Qualche settimana fa un manipolo di ragazzi di Cremona ha visitato il nostro Museo Popoli e Culture che raccoglie sculture e oggetti delle diverse tradizioni religiose del mondo. I ragazzi, pur ingombrati dai loro pensieri e telefonini, ascoltavano Francesca, la guida, con attenzione. Francesca è incinta di sette mesi. Forse per interesse, forse per la bellezza degli oggetti custoditi o perché di fronte ad una donna incinta, alla forma gravida del suo pancione, il rispetto, il timore reverenziale, il silenzio religioso nascono spontanei, naturali, di fatto questi ragazzi ascoltavano attenti le tranquille spiegazioni di Francesca il cui tono di voce, lievemente affaticato dall’ospite interiore, generava un’atmosfera di religioso ossequio.

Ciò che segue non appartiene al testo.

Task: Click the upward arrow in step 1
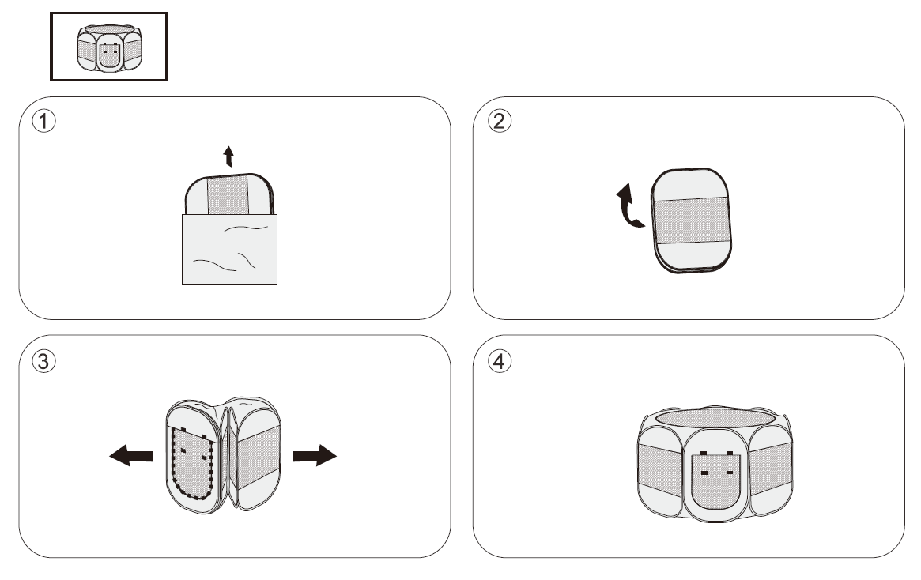[x=229, y=156]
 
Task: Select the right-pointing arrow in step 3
[x=315, y=456]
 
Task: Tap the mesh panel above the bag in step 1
[x=229, y=193]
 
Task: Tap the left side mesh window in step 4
[x=658, y=465]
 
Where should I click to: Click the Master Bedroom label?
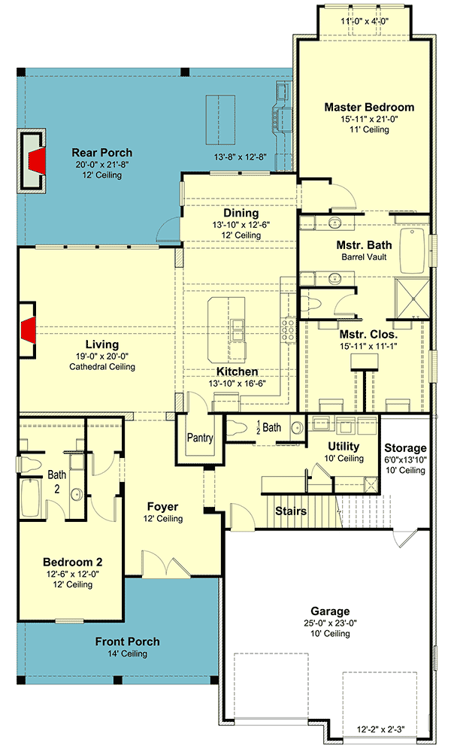[369, 107]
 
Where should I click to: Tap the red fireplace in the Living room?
[28, 329]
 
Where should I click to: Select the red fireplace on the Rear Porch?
[38, 161]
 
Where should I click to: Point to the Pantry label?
[200, 438]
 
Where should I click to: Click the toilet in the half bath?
[236, 428]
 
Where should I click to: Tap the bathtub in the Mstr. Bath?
[413, 250]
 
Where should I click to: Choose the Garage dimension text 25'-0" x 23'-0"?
[330, 623]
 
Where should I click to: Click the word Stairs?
[291, 511]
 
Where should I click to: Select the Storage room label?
[405, 447]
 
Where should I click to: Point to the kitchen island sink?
[238, 329]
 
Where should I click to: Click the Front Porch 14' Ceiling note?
[128, 653]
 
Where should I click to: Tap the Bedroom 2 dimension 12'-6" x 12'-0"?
[73, 575]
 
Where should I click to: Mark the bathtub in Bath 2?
[29, 498]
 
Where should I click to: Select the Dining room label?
[241, 213]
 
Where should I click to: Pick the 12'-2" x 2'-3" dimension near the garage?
[380, 729]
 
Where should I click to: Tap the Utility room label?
[344, 447]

Un atteggiamento molto simile, direbbe il poeta, ad un inchino alla vita, un inchino al sacro dentro Francesca.

Quel percorso certamente religioso che il Museo offriva ai visitatori, le figure e le sculture che l’anelito dell’uomo lungo i secoli ha prodotto, veniva completato dalla gravidanza di Francesca e, nel timore reverenziale dei ragazzi di fronte al mistero incipiente della vita, ho percepito il loro senso religioso, come innata percezione di un’invisibile eccedenza. Prima che per fede, per natura. Perché, direbbe Giussani, il senso religioso “è qualcosa che ci è dato con la nostra stessa esistenza; fa parte del dono dell’essere; è un elemento della struttura stessa della nostra natura”. Senza quelle ultime censure che certo laicismo, fatto di neutralità e più spesso qualunquismo, propone. E che subiamo: il politicamente corretto dei salotti e delle prime pagine, dove  “tutto cospira a tacere di noi, / un po’ come si tace / un’onta, forse, un po’ come si tace / una speranza ineffabile” (Rilke).